COMPITO ASSEGNATO 1 =>
Quali temi tratta il film secondo il testo su «Meduse»?
COMPITO ASSEGNATO 2 =>
Prosegui il testo su «Meduse» da dove si ferma.

Presentato al Nuovo Sacher "Meduse" di Etgar Keret e Shira Geffen, distribuito nel nostro Paese
dal regista del "Caimano". Che in conferenza stampa si improvvisa intervistatore...
Sorpresa, in Israele non c’è solo guerra
In Italia il film-cult amato da Moretti
Un’opera corale, intimista, su temi come l’abbandono, la solitudine e i legami familiari
Gli autori: "A Tel Aviv non solo morti e bombe, ma anche la vita vera"

DATI ARCHIVIATI =>
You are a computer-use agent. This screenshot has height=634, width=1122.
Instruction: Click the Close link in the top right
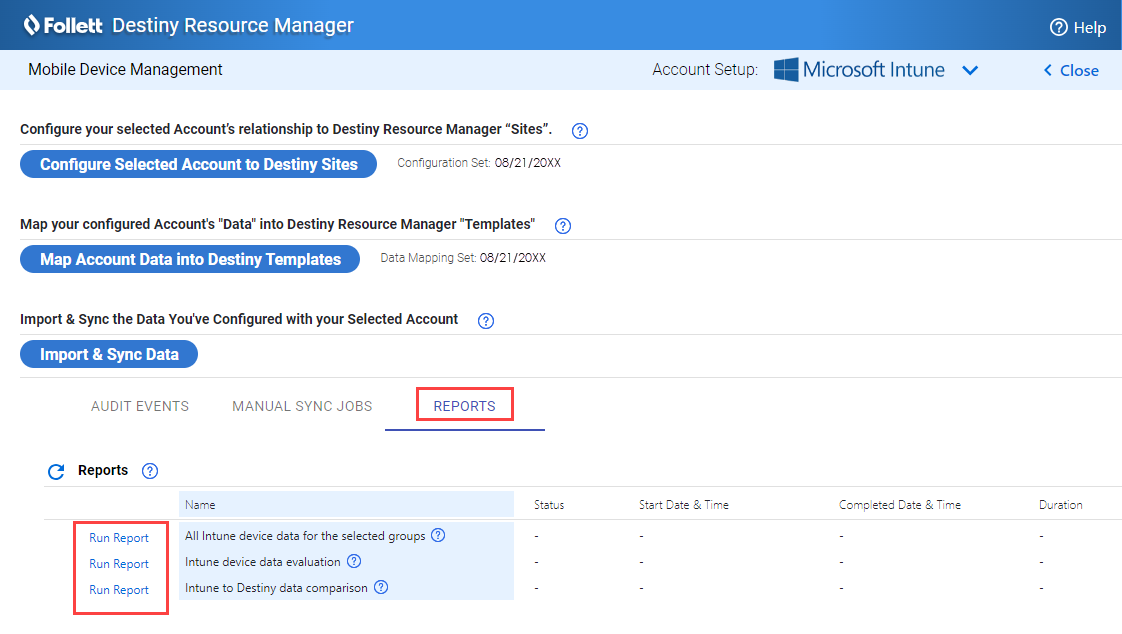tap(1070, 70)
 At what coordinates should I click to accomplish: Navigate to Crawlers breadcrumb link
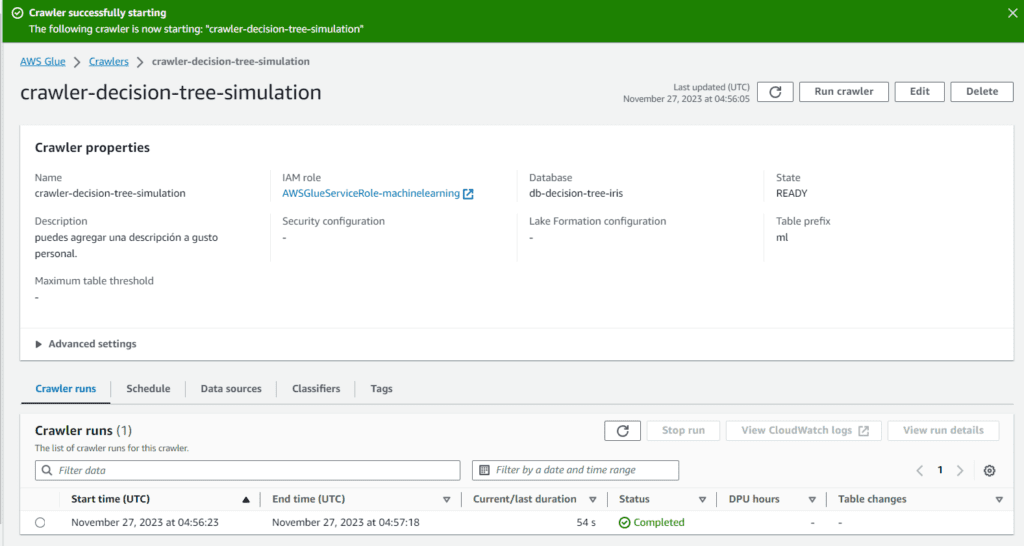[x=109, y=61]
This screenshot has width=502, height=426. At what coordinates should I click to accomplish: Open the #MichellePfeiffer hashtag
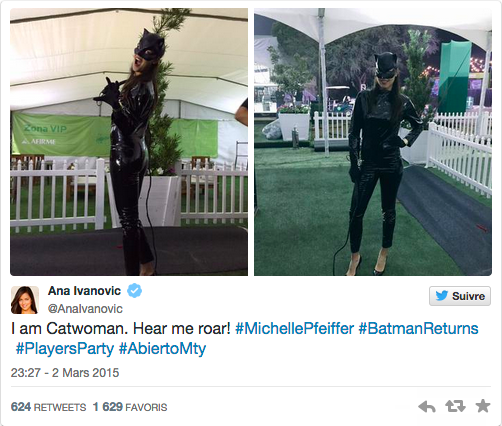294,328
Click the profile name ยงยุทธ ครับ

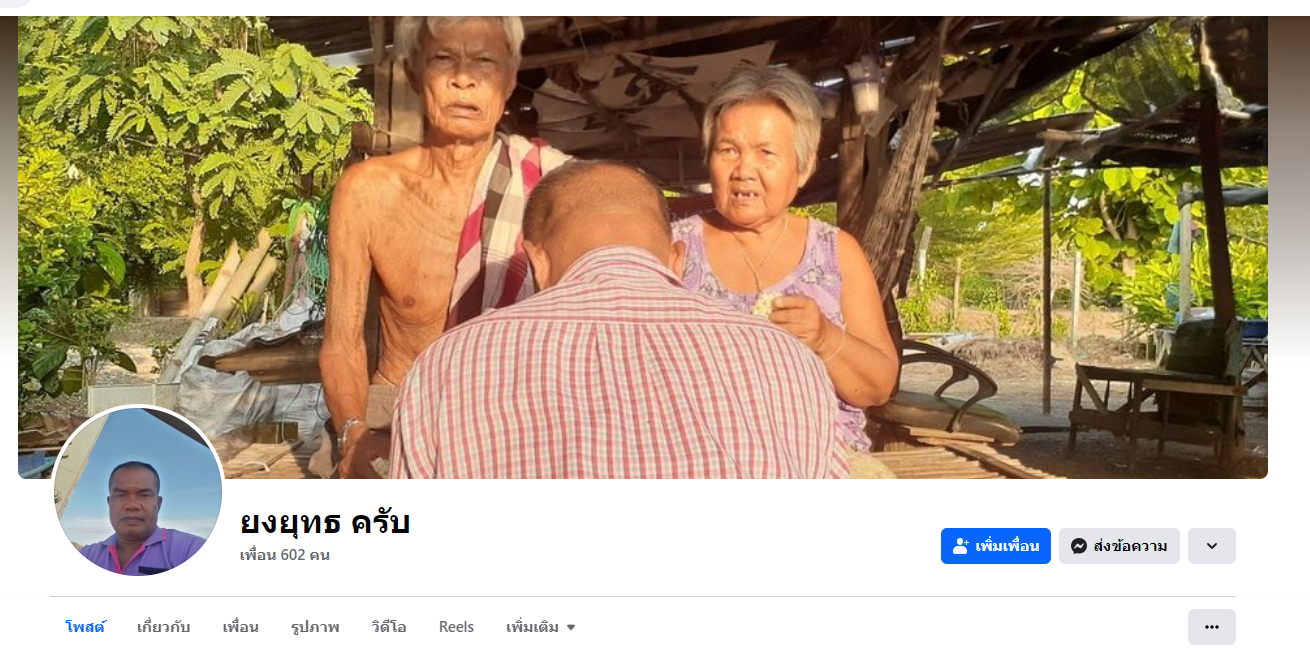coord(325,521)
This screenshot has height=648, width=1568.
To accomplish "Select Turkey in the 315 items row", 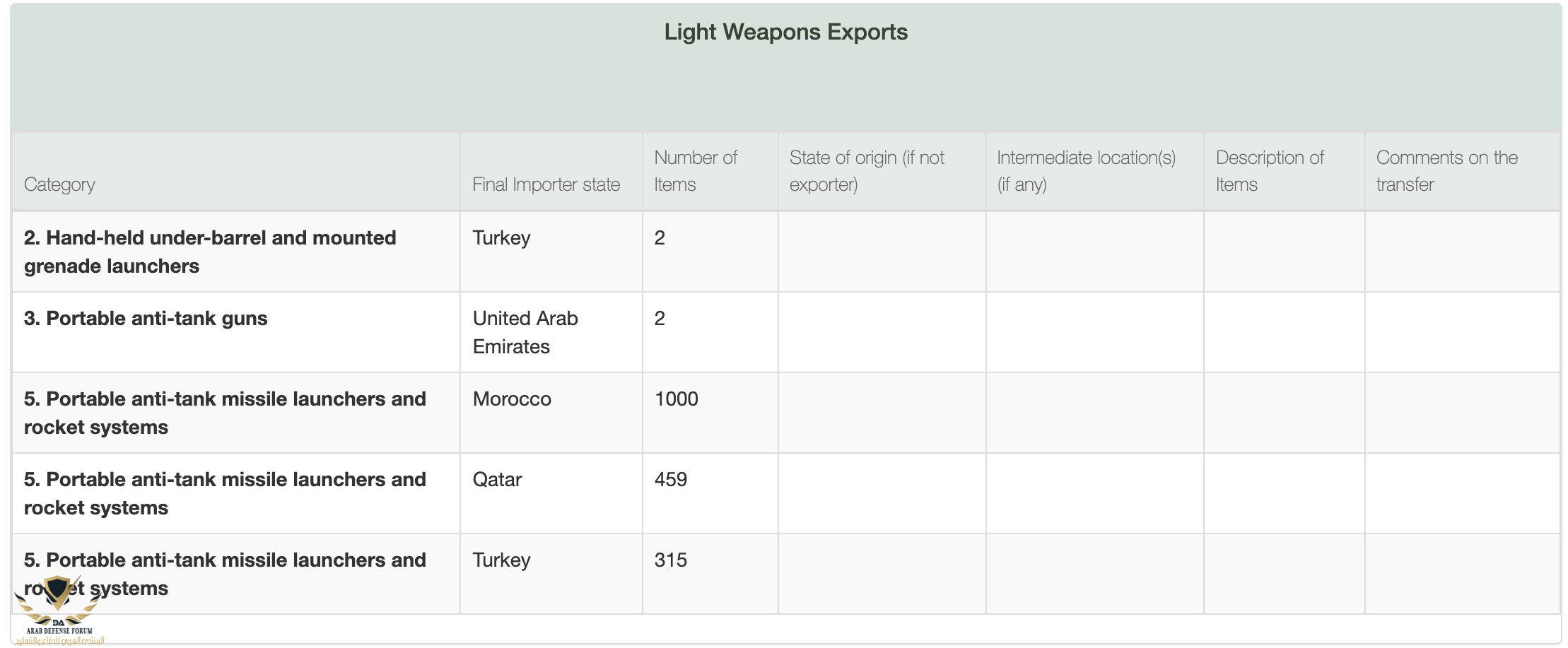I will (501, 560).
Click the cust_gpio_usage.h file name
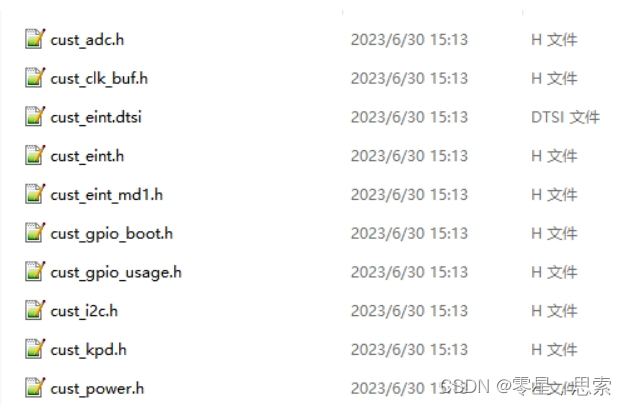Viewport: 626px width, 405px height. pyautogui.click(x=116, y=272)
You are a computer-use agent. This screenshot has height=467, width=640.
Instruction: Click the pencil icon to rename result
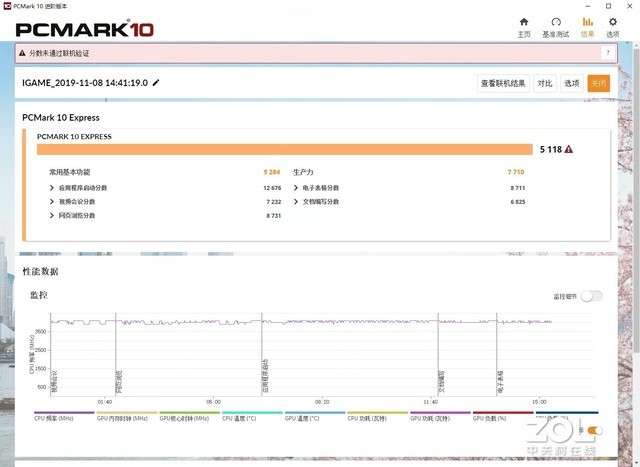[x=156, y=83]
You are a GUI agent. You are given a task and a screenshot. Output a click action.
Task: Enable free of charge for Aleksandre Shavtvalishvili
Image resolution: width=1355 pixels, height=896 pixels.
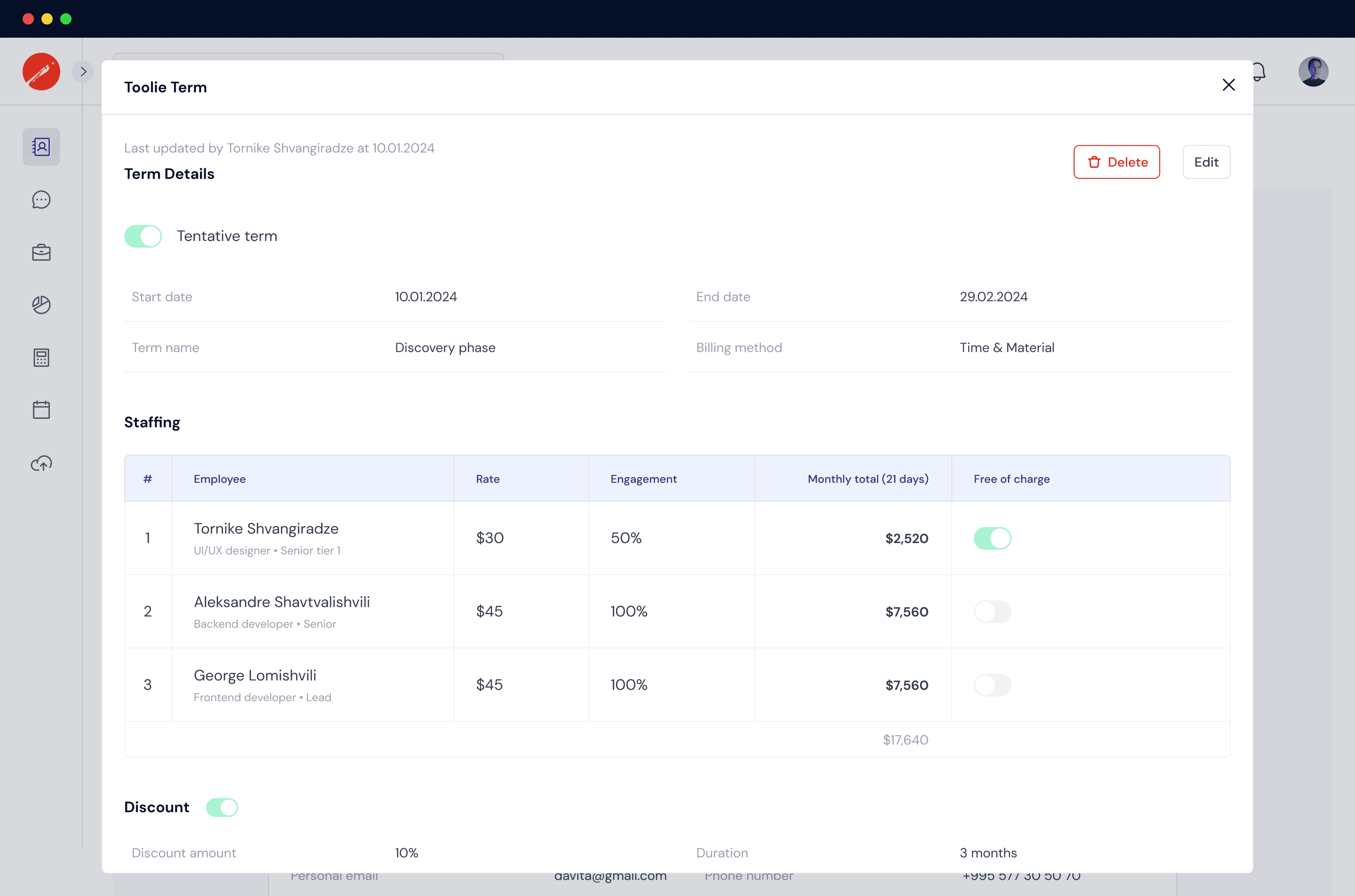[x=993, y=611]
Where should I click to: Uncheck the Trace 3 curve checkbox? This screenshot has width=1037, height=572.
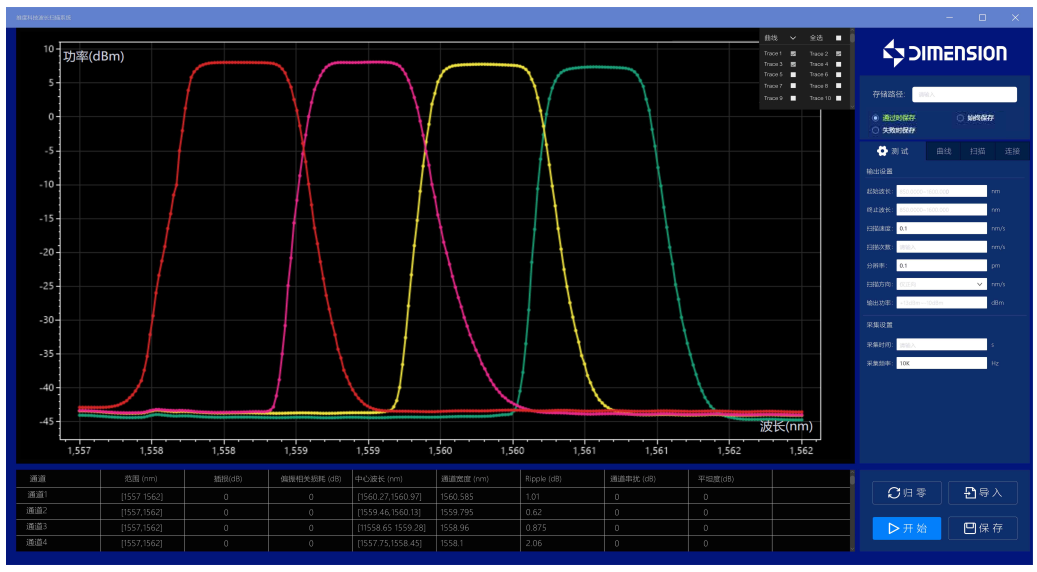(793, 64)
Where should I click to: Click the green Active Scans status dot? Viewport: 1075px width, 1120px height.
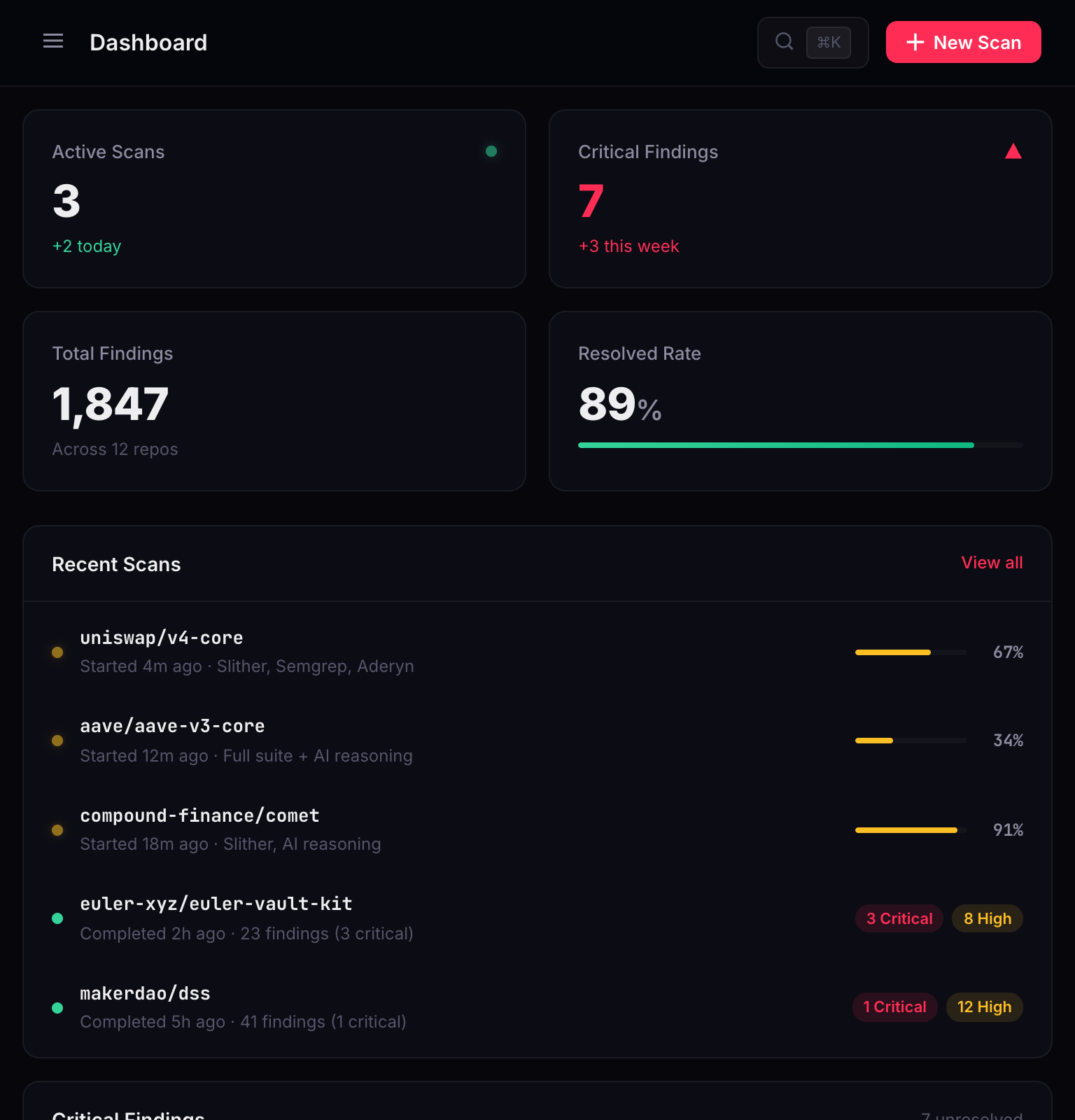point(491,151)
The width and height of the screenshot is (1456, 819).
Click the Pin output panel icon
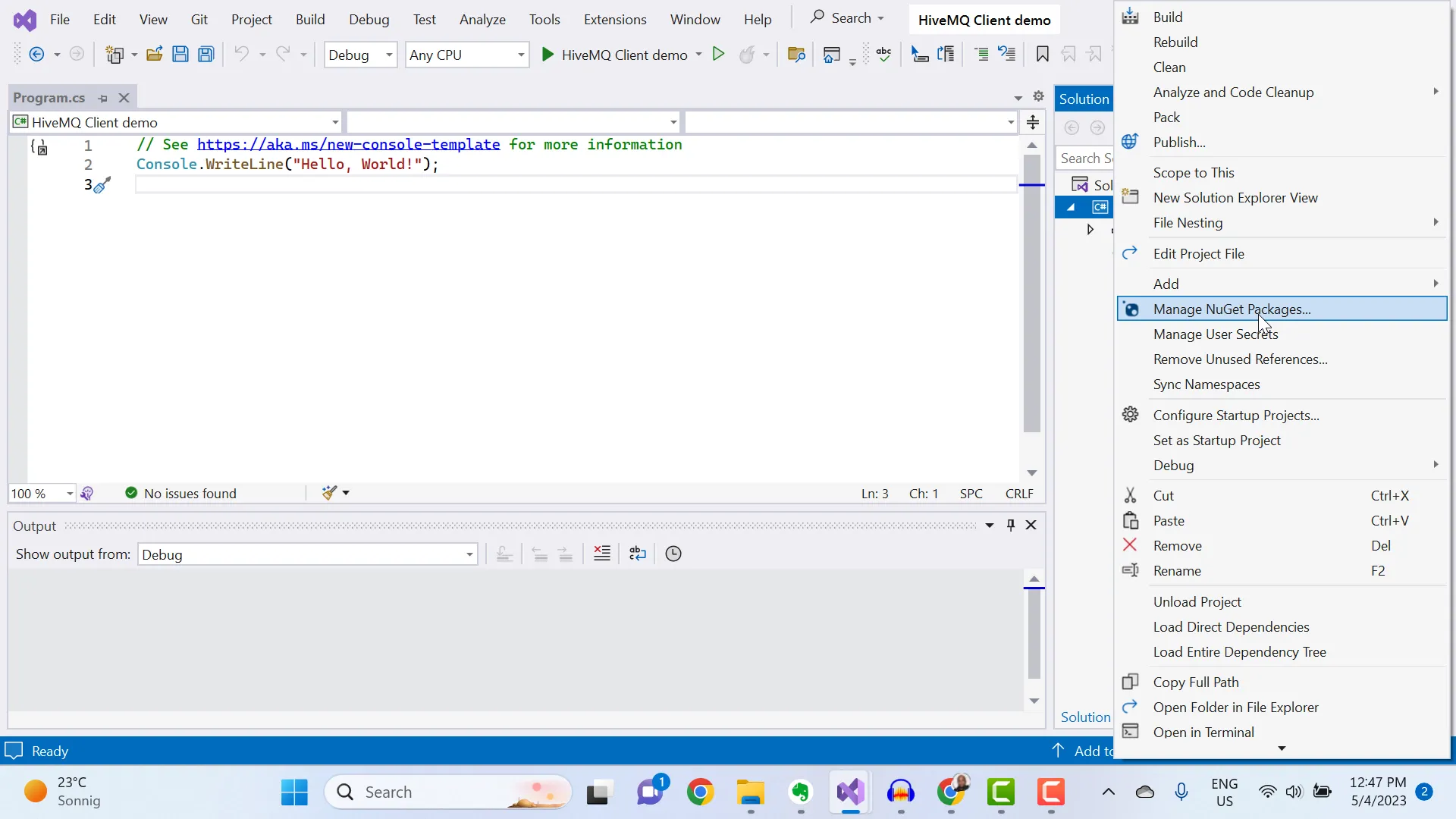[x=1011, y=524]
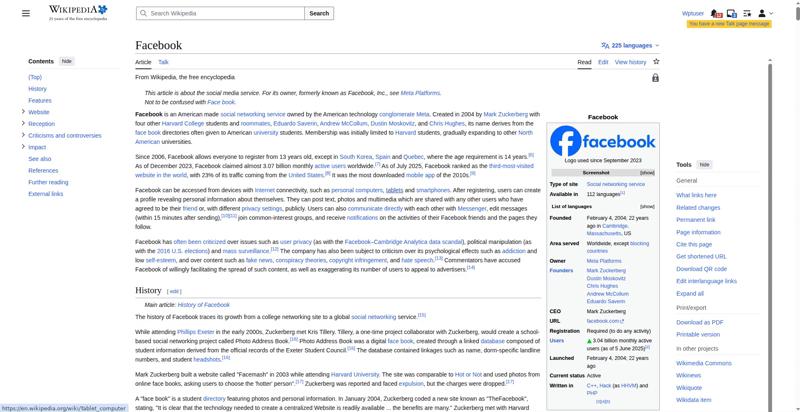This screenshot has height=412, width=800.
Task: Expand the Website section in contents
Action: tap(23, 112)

RISPOSTA 1 =>
L'abbandono, la solitudine e i legami familiari.

RISPOSTA 2 =>
di CLAUDIA MORGOGLIONE *
ROMA - Sono due i motivi di interesse di Meduse, film israeliano, grande successo in patria e in Francia, che sbarca nelle nostre sale il 16 novembre. Primo: è una storia ambientata a Tel Aviv, ma non ha nulla a che fare con la guerra, col terrorismo, con l’infinita questione palestinese. Visto che si concentra sui drammi interiori, sulle ferite familiari e sentimentali dei personaggi. Secondo: qui in Italia il film ha uno sponsor eccellente, Nanni Moretti. Che lo distribuisce, con la sua Sacher; fa da padrone di casa all’anteprima e conferenza stampa di oggi; e nell’occasione si improvvisa pure moderatore e giornalista, ponendo lui le domande alla coppia di registi, Etgar Keret e Shira Geffen (marito e moglie, nella vita).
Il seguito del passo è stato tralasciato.